• **Records for this exercise**:
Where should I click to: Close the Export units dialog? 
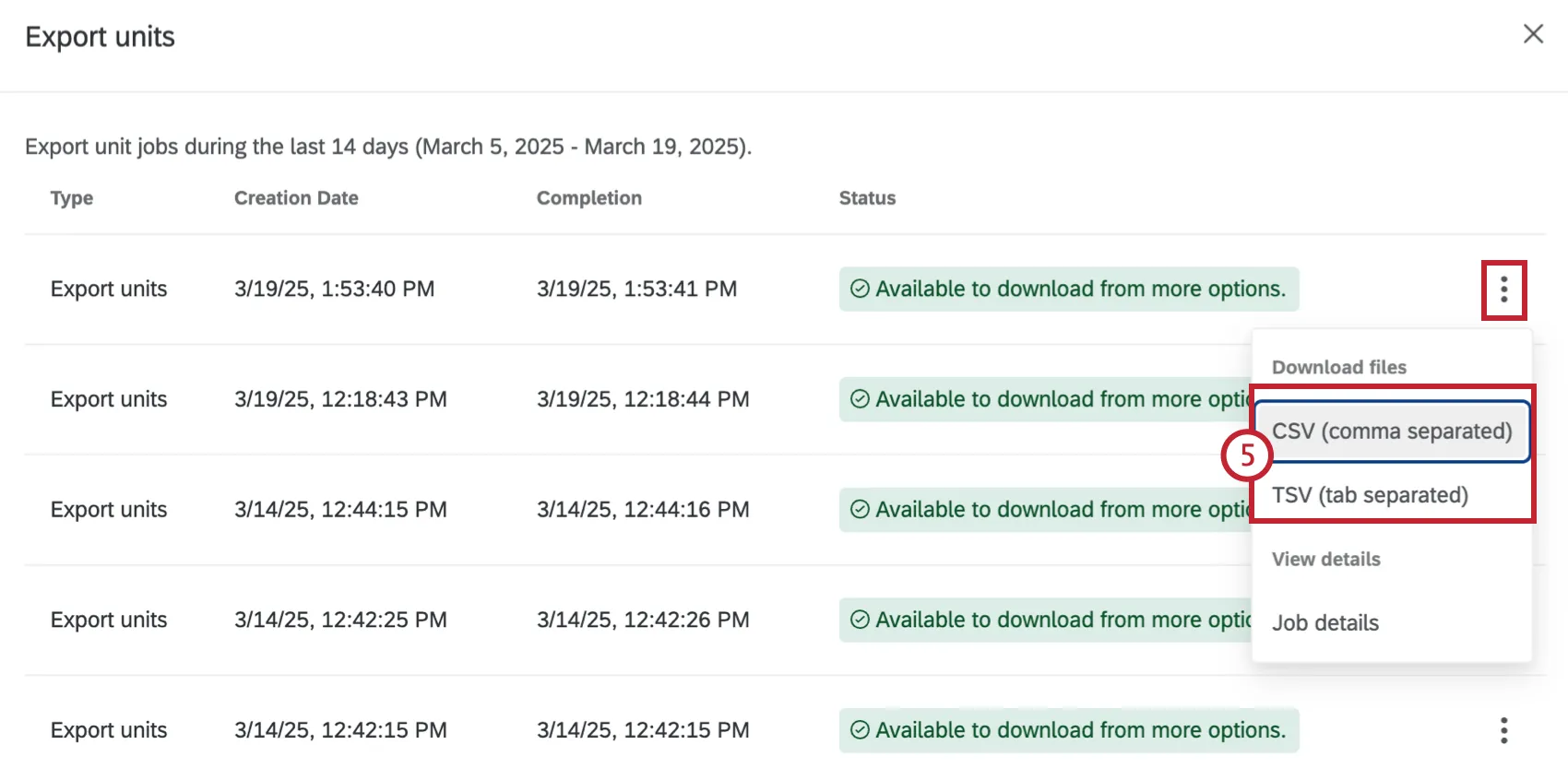click(x=1533, y=34)
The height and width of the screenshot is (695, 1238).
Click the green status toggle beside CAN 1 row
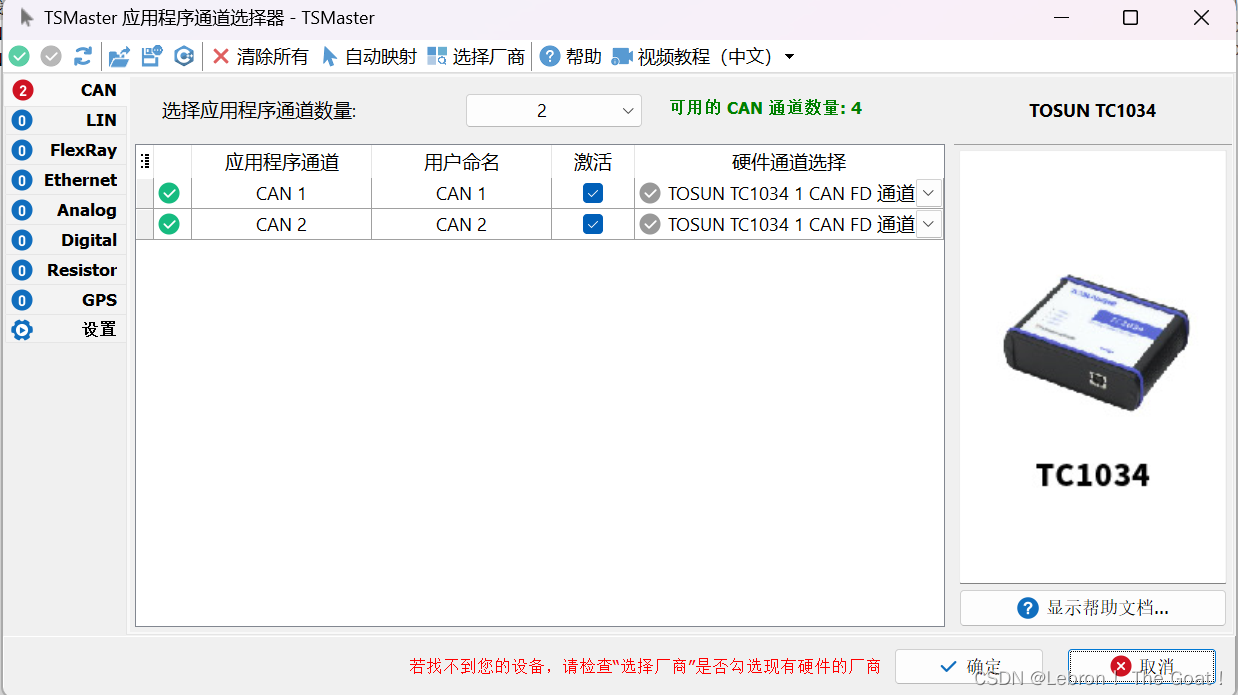[169, 193]
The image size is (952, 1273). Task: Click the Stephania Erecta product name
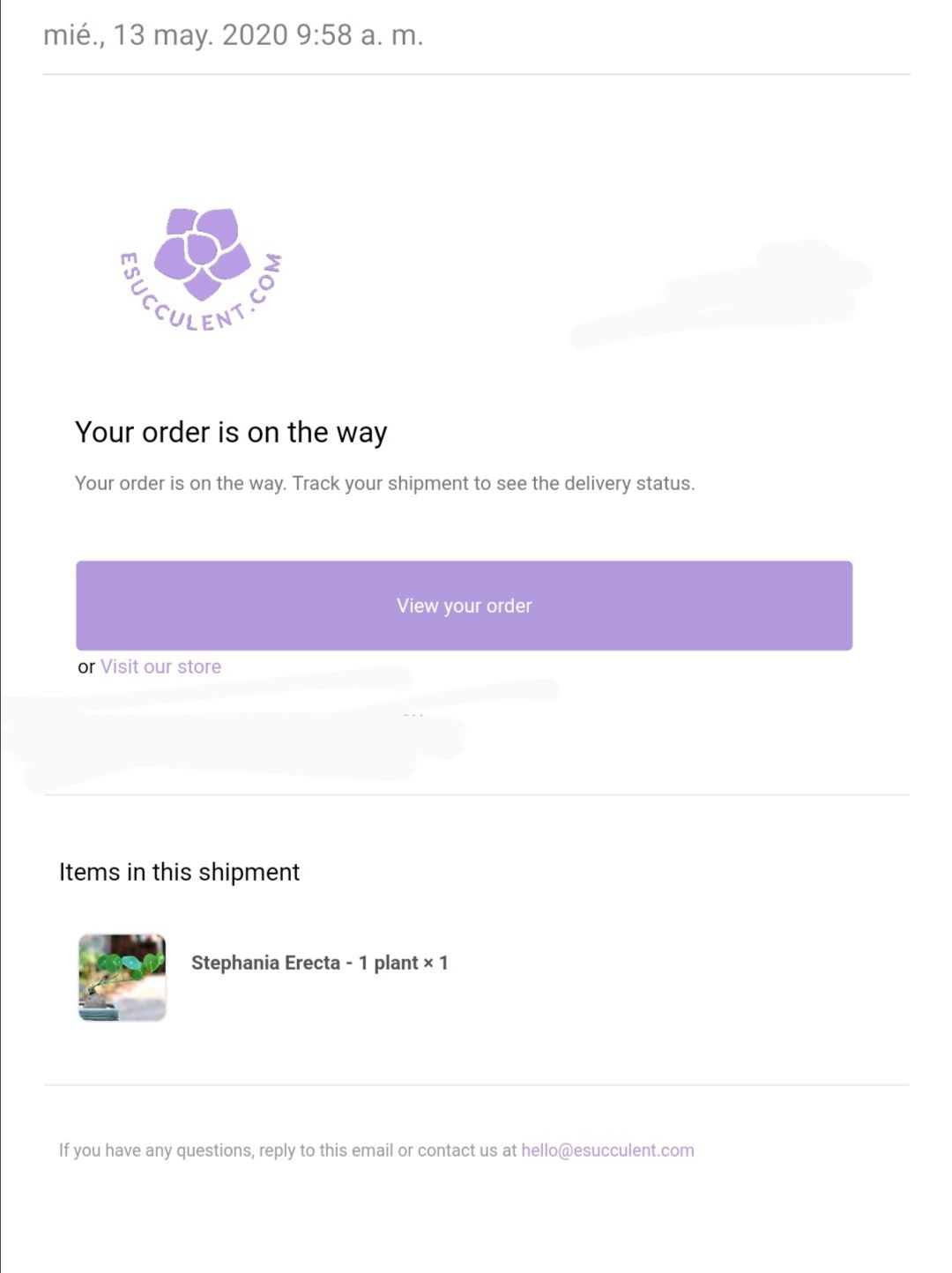[265, 963]
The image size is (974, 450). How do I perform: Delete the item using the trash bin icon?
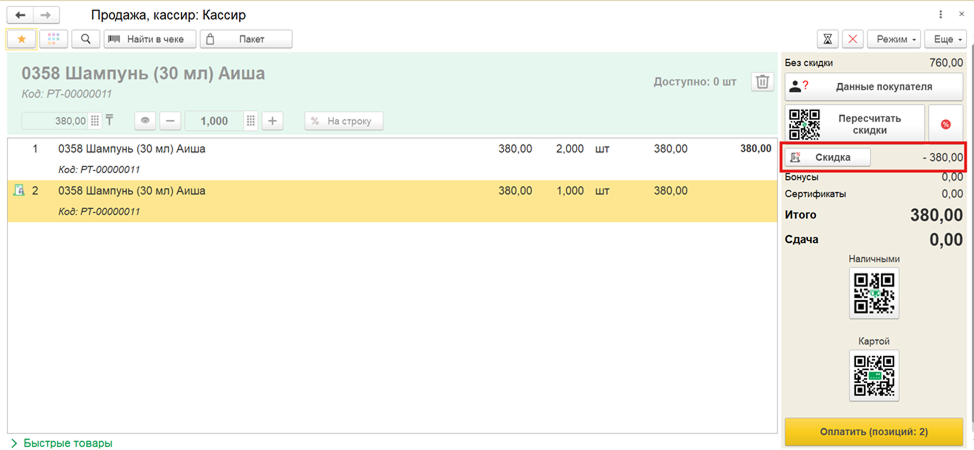[763, 82]
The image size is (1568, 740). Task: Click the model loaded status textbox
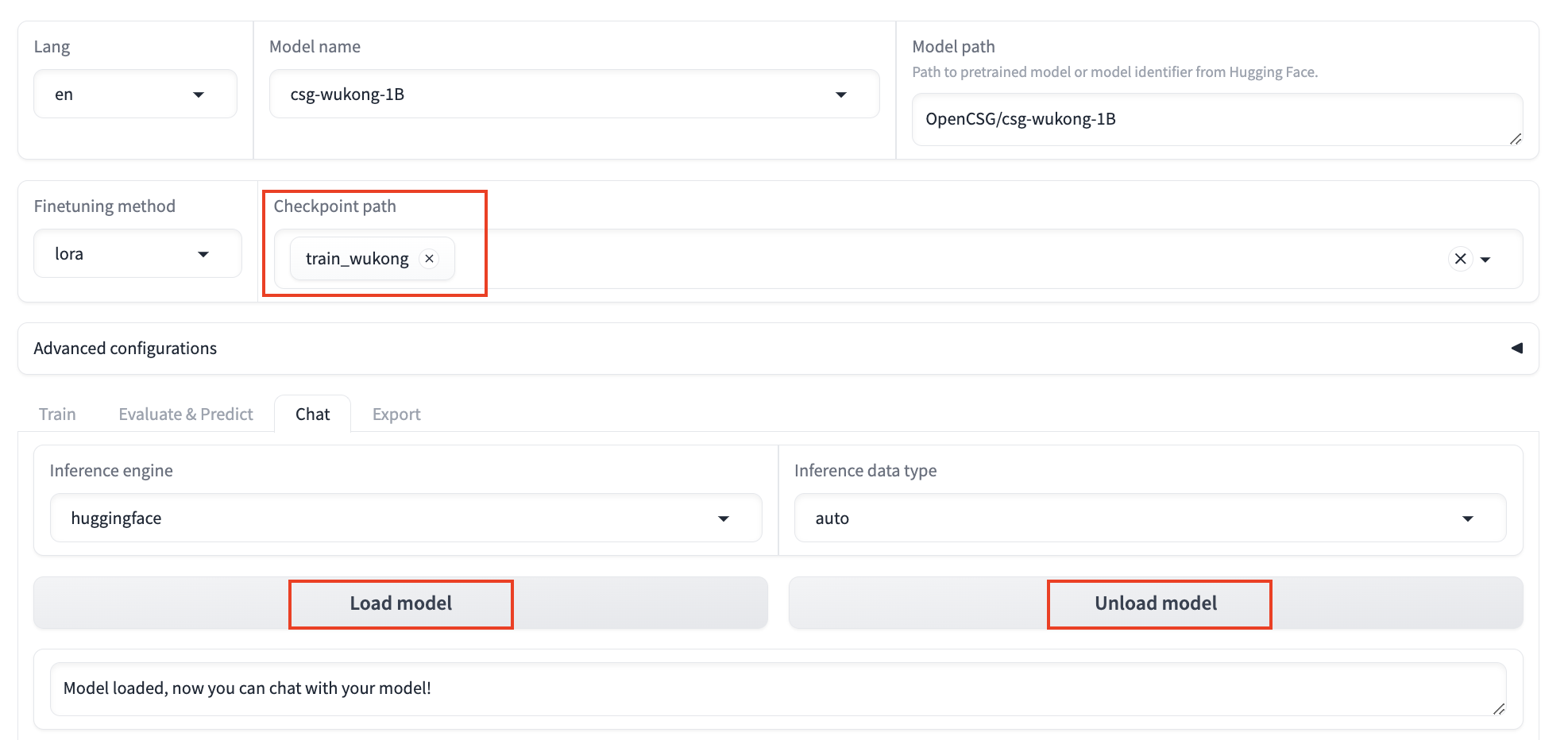point(770,688)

• **Work task**: Please repeat every record above exactly, but leave out the pictures.

• **Answer to the problem**:
Where should I click to: Close the Export units dialog? 
click(x=1533, y=34)
The height and width of the screenshot is (695, 1238).
Click the green status toggle beside CAN 1 row
[169, 193]
The image size is (952, 1273). Task: Click the Stephania Erecta product name
[265, 963]
The image size is (974, 450). How do I perform: Delete the item using the trash bin icon?
[763, 82]
The image size is (1568, 740). Task: Click the model loaded status textbox
point(770,688)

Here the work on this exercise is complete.